副業・兼業の時間通算方法は答えが出ず――厚労省|迷想日誌

厚生労働省は、通常国会に労働基準法改正案を提出する予定ですが、その内容は賃金等請求権の消滅時効延長問題です。
厚労省ウォッチャーとしては、ここで物足りなさを感じざるを得ません。
というのは、これまで長期間にわたって厚労省内で検討してきた副業・兼業の労働時間管理はどうなっているのかということです。

厚労省によると、副業・兼業の労働時間管理問題には難しい要素があり、昨年末までには結論が出なかったということで、さらに今年も検討が続くとしています。
何が難しいかといえば、事業場間で労働時間の通算をする前提ですと、企業側も労働者側も厳密な手続きが求められてくるからです。

当然企業側は、他社での労働時間を正確に把握できませんから、労働者の自己申告に頼らざるを得ません。その自己申告にしても、正確かどうかは保障されないでしょう。
労働者が企業に自己申告する気がない場合はどう考えたら良いでしょう。副業するにしても内密に行う権利もあります。

こう考えると、通算労働時間を正確に把握するには、労使双方に義務と罰則を掛けて、正しい労働時間数の申告と通算をしなければならなくなります。
しかし、これは受け入れられません。なぜかといえば、政府は副業・兼業の拡大促進を目的として検討を開始したもので、新たに義務や罰則を掛けて厳密な手続きを強いるような制度にすると、逆に縮小の方向に向かってしまいます。
あるいは、脱法的な行為が拡大しかねません。
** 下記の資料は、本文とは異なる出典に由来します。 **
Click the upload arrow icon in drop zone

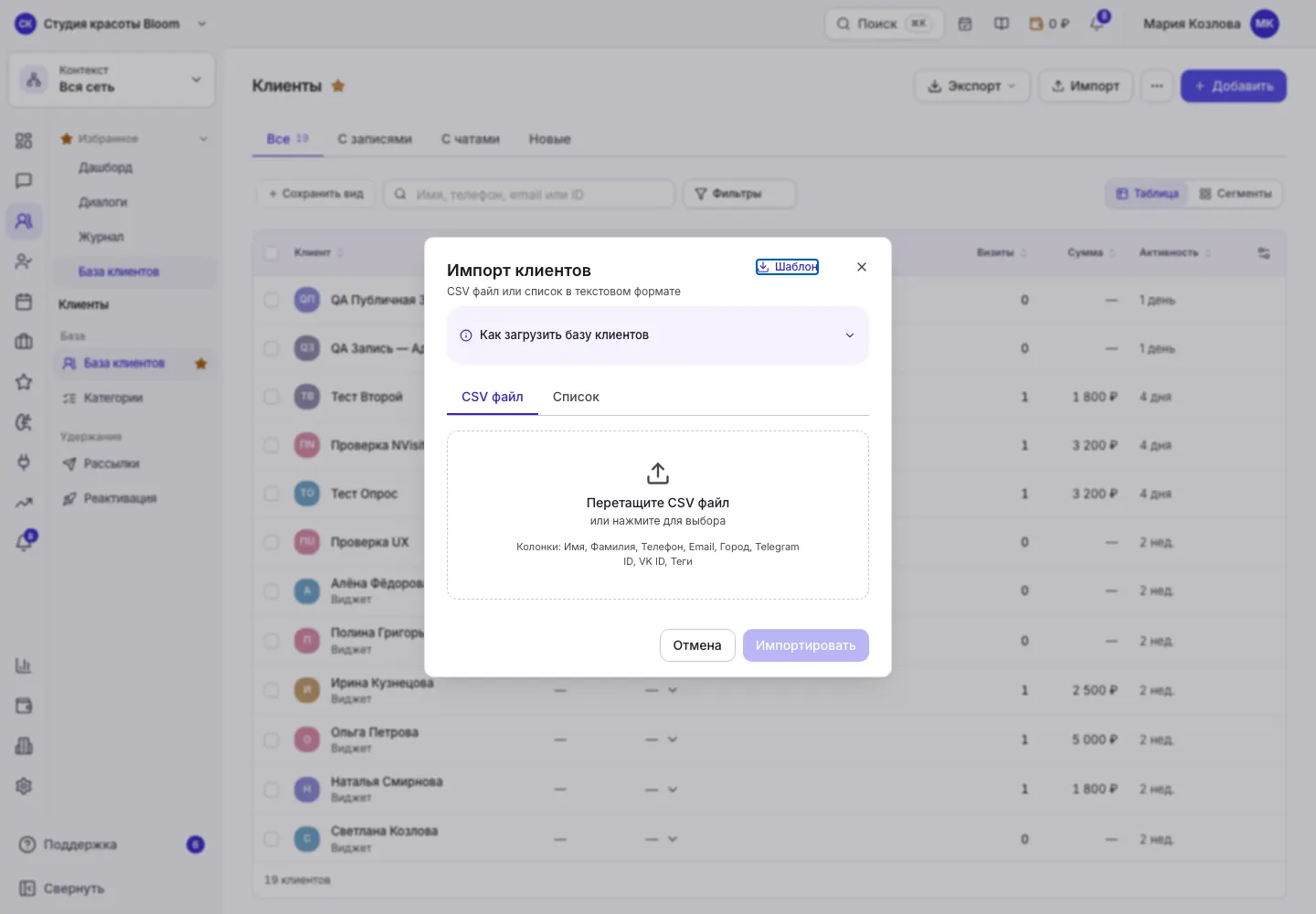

実際は雇用なのに業務委託などの形式を採れば、労働時間の通算は不要になります。

副業・兼業を拡大促進するなら、厳密な手続きや義務化を避けたいところですが、それでは労働時間把握がザルになってしまいます。
そもそもの労基法上の労働時間通算規定を廃止して、労働時間把握を個別企業内に限定し、開き直る方法もあります。
厚労省も頭の痛いところです。最終的にどのような通算制度となるか、注目していきましょう。